= Extract to read =

......

Hey! Thanks for responding to this thread. Because you have moved from Principal Engineer to Dev Manager position I want to know how the experience has been.

I have remained in Principal Engineer role and do not want to climb the ladder further because I don't think I can take the meeting load of management role.

What do you think about your role? Do you enjoy being Dev Manager more than Principal Engineer? Does it provide faster growth (designation and money wise)?


It has been terrible in the initial few months. It was definitely out of my comfort zone and every week had been a roller coaster. But now, I kind of settled in and started to enjoy it. There are certain nuances this role needs us to learn which no one can teach and needs to be experienced first hand. I'm becoming better at small talk and ability to sell ideas which I lacked in previous roles.

It may not provide faster growth designation wise but I'm hoping money wise its a good choice as what I'm now paid is the entry level salary in management in most of the companies I worked for previously.

......

Reproduce word for word everything in the thread above about moving into a dev manager role, from "I have remained" down to "in previous roles.".

......

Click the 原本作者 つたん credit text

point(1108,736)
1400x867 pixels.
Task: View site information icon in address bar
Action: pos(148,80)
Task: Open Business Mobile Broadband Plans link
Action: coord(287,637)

......

= Correct answer =
I have remained in Principal Engineer role and do not want to climb the ladder further because I don't think I can take the meeting load of management role.

What do you think about your role? Do you enjoy being Dev Manager more than Principal Engineer? Does it provide faster growth (designation and money wise)?


It has been terrible in the initial few months. It was definitely out of my comfort zone and every week had been a roller coaster. But now, I kind of settled in and started to enjoy it. There are certain nuances this role needs us to learn which no one can teach and needs to be experienced first hand. I'm becoming better at small talk and ability to sell ideas which I lacked in previous roles.